10GB Performance issues

Notice: Page may contain affiliate links for which we may earn a small commission through services like Amazon Affiliates or Skimlinks.

alex1002

Member
Apr 9, 2013
519
19
18
The setup
I am pleased to announce I finally got the "poor" man 10gb solution going. Using the following parts:
Dell PowerConnect 6224 24-Port Gigabit Layer 3 Switch w/ Rack Ears "WARRANTY"
with
Dell PowerConnect FJ727 10GBe Fiber Module XFP 6224 6248 w/ 1x FTLX8511D3 GBIC
and
NEW SEALED DELL FORCE10 FTLX8511D3-FC GP-XFP-1S MFGR4 XFP 10GB SR transceiver
going into
Intel 10 GbE XF SR 2 Port Server Adapter PCIe Full Height EXPX9502FXSRGP5
Now two of my ESXi servers are on 10gbe link, on the cheap.
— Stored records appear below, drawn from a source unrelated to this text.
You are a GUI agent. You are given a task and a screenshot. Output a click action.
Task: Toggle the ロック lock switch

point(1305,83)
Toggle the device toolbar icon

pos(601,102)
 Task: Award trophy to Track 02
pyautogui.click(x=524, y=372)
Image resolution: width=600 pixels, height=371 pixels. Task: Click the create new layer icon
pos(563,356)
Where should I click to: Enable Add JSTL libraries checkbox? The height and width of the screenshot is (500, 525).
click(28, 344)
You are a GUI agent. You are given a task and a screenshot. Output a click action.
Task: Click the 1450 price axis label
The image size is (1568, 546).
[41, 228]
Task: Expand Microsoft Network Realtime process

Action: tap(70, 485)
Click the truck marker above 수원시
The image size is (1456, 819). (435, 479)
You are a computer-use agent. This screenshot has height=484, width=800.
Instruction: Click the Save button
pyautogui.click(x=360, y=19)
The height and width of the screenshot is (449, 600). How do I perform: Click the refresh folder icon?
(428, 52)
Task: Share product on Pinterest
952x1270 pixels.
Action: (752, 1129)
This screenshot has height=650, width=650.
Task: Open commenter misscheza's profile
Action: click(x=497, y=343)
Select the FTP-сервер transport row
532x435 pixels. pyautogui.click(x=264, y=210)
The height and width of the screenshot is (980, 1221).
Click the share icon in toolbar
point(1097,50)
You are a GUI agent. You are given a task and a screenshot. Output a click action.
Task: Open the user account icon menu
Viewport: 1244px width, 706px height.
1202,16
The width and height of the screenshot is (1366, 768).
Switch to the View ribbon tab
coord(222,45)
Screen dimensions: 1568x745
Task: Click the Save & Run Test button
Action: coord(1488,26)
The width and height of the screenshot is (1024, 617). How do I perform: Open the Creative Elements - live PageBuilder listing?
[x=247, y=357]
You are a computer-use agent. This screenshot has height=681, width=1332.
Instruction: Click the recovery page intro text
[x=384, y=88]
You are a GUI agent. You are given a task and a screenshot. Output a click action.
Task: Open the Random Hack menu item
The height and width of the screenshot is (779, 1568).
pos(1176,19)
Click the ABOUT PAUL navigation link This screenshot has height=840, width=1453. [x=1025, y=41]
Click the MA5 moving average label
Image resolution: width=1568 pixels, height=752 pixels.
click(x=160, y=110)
I am plan to stack another Dell6224 and get use the same method to connect another two servers 10gb.

Unit Interface Mode Mode Status Speed (Gb/s)
---- ---------------- ---------- ---------- ------------ ------------
1 xg1 Ethernet Ethernet Link Up 10
1 xg2 Ethernet Ethernet Link Up 10

Thank you @push3r
Amazing Advice!

My only issue is how to optimize it, advice highly required. Each server is got Raid10 with 8 ssds. I am only getting 185mb/s a second when testing. Jumbo frames enable.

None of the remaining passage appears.